İlk değerlendirme testinden sonra, yönetim ekibimiz bunun tüm ekip için çok faydalı bir egzersiz olduğu konusunda hemfikir oldu. Elbette değiştirilmesi gereken şeyler vardı, ancak temel ilkeleri korumayı seçtik. Bu nedenle, değerlendirmenin her iki tarafa da daha fazla fayda sağlaması için birkaç öneri belirledik:
Pozitif atmosfer. Olumlu bir tutum, daha açık bir iletişime sahip olmanıza yardımcı olur ve açık iletişim de çalışanlarla aynı sayfada olmanızı sağlar ve onlara yeni başarılar için ilham verir.
Dinleyin! Bir çalışana kendi işini nasıl değerlendirdiğini sorarak başlayın. Dinleyin ve yorumlarınızı sunun.
Övün! Bir çalışan iyi çalıştığında fark edin. Bazı yöneticiler bunu yapmayı unutur ve iyi işleri hafife alır. Aynı zamanda çalışanların başarılarını fark ederek onların iyi davranışlarını psikolojik olarak pekiştirmiş olursunuz. Çalışana, çabalarının bir yönetici olarak sizin departman hedeflerine ve şirketin genel hedeflerine ulaşmasına nasıl yardımcı olduğunu anlatın.
Harika bir gelecek. Çalışana, şu anda yeterince gelişmemiş olan becerilerinde ustalaşması halinde kendisini nelerin beklediğini anlatın. Gelecekle ilgili düşüncelerle coşkuyu artırın!
Tüm Hedeflere Ulaşamadıysanız Ne Yapmalısınız?

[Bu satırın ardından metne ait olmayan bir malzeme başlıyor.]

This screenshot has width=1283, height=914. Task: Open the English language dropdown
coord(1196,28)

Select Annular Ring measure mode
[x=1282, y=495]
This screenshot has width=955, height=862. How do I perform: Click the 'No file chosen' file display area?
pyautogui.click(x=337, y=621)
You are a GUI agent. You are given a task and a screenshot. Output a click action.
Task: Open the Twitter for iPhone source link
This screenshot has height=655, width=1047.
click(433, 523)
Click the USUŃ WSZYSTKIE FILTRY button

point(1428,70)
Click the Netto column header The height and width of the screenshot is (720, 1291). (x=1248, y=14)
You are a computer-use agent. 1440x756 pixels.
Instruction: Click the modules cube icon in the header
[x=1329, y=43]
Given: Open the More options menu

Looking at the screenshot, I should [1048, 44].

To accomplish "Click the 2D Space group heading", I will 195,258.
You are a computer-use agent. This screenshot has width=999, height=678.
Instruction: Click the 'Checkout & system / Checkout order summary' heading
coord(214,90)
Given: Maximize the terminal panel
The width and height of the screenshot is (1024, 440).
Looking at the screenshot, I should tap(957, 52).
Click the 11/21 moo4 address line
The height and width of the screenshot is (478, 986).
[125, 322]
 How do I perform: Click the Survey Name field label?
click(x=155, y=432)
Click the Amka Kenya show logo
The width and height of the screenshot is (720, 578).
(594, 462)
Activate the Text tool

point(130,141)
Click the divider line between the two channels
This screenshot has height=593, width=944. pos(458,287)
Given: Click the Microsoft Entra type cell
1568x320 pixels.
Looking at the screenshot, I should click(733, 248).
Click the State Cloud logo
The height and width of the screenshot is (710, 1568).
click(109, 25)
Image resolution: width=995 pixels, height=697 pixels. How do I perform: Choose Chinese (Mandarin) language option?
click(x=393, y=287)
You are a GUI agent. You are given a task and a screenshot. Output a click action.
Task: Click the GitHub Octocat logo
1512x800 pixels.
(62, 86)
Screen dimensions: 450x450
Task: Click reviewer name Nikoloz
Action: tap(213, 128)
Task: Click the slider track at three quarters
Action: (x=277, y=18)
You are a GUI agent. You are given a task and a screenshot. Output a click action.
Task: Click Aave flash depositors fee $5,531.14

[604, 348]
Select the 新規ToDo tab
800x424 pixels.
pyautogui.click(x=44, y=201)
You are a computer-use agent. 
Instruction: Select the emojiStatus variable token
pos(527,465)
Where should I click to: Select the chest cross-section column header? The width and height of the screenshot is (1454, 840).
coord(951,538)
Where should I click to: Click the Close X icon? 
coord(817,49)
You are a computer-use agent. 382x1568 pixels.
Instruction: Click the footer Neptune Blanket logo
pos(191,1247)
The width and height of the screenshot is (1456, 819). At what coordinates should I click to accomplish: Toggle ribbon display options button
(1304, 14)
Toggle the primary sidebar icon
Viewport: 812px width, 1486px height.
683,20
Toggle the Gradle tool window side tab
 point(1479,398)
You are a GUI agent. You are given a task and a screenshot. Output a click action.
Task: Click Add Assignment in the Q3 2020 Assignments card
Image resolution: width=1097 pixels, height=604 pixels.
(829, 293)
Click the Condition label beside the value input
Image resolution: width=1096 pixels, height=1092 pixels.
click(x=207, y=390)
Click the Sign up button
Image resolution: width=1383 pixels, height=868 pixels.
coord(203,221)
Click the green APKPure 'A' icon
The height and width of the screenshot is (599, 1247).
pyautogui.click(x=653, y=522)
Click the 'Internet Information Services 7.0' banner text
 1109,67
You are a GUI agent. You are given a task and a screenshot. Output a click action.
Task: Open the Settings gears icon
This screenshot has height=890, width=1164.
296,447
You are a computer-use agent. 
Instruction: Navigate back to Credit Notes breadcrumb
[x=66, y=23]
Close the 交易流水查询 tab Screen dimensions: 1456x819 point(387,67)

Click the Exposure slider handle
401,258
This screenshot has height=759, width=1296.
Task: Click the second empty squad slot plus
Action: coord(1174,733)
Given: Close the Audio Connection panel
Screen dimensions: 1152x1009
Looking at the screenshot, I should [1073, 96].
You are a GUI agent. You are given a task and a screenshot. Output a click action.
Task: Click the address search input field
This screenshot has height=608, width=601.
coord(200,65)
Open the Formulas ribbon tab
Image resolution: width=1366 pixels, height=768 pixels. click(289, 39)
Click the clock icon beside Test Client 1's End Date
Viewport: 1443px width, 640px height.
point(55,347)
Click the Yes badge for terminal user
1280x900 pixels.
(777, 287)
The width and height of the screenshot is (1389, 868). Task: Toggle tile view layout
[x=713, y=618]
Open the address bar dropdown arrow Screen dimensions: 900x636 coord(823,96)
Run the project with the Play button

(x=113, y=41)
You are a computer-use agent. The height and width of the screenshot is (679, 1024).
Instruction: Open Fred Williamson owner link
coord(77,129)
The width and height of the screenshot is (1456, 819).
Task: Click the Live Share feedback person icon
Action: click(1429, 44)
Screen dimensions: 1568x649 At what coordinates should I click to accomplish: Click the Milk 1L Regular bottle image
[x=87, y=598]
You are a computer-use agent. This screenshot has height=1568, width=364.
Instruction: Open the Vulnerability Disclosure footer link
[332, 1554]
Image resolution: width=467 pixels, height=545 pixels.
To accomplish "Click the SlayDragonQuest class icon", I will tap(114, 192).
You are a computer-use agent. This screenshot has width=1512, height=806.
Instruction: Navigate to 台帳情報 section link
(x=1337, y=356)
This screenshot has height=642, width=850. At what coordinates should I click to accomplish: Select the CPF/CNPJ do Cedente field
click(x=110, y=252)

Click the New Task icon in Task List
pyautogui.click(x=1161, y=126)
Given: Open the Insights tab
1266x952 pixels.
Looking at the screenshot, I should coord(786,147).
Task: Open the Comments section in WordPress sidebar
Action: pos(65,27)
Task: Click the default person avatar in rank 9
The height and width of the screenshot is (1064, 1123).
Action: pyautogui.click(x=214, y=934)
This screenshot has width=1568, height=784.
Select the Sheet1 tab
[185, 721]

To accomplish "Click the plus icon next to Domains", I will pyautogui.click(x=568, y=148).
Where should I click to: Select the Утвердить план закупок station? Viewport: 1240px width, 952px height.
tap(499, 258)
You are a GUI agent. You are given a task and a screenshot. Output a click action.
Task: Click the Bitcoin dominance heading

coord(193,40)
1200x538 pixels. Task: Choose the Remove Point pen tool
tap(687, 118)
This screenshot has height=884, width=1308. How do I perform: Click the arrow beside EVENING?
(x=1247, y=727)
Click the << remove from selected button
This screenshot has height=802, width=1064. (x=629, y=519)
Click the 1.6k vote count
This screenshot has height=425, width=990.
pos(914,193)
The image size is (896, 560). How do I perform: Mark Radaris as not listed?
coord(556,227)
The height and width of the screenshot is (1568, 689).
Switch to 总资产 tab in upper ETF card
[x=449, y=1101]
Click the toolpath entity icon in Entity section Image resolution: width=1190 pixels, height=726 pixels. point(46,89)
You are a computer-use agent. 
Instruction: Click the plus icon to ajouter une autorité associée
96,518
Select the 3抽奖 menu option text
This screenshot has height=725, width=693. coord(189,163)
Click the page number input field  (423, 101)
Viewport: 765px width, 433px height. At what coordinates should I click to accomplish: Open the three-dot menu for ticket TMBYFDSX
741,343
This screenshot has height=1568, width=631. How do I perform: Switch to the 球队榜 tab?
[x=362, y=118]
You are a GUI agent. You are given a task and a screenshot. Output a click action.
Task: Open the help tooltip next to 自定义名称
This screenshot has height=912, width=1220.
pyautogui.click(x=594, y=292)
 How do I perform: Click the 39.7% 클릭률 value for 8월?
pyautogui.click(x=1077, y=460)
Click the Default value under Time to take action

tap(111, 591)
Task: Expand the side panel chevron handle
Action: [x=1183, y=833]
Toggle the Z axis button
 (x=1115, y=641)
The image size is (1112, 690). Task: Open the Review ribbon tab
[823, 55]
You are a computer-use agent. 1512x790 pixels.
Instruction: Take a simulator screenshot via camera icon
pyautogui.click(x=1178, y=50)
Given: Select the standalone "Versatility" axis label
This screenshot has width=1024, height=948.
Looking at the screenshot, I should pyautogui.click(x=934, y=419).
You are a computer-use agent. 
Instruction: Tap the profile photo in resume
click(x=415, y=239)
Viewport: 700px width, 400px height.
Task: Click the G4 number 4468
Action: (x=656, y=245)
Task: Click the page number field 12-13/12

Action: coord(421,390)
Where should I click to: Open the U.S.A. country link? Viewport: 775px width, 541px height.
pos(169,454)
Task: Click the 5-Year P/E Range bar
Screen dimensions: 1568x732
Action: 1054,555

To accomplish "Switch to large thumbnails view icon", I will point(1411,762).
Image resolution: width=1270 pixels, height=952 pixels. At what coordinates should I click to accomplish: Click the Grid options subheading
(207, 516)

Kırbaç yerine gelişim. Çalışanın başarısızlıklarını tartışırken, becerilerinin gelişimini tartışmak için yeterince zaman ayırın. Çalışanın hedeflere ulaşmada neden başarısız olduğunu öğrenin. Bu, bir dahaki sefere onlara ulaşmasına yardımcı olacaktır. Gerekli becerileri geliştirmek için belirli adımları birlikte tartışın.
Kişiselleştirmeye "hayır". Çalışanın başarılı olmadığı alanları tahmin ederken, her zaman çalışanın hatalı olduğu belirli örnekleri tartışın, "yapamazsın" veya "beceremiyorsun" veya diğer olumsuz kişilik özelliklerini söylemeyin. Kötü çalışmasının genel sonuçları nasıl etkilediğini açıklayın.
İlk değerlendirmeden bir yıl sonra, iş görüşmeleri sırasında yöneticilerin şirketteki şeffaflık ve eşitlik ilkelerinin bir teyidi olarak değerlendirme sisteminden sık sık bahsettiklerini fark etmeye başladım. İki yıl sonra, personel bir sonraki planlanmış değerlendirmenin tarihini öğrenmek için İK departmanına uğramaya başladı, çünkü kişisel gelişimlerini mümkün olan en kısa sürede üstleriyle tartışmak istiyorlardı. Değerlendirmenin çalışma hayatımızda doğal bir süreç haline geldiğini hissettim. Buna ek olarak, "şefin evcil hayvanı" terimi ekibimizin sözlüğünden kayboldu, çünkü artık verimlilik değerlendirmesi sırasında herkesin eşit başarı şansı var.
Bu tür bir sistemi şirketinizde uygulamadan önce, çalışma arkadaşlarınızın desteğini alın. Genelden özele doğru ilerleyin: şirketin hedefi - bir departmanın hedefi - bir çalışanın hedefi - belirli göstergeler. Övün ama gelişimi de unutmayın. Ve çalışanlarınızın daha iyi olmalarına yardımcı olun!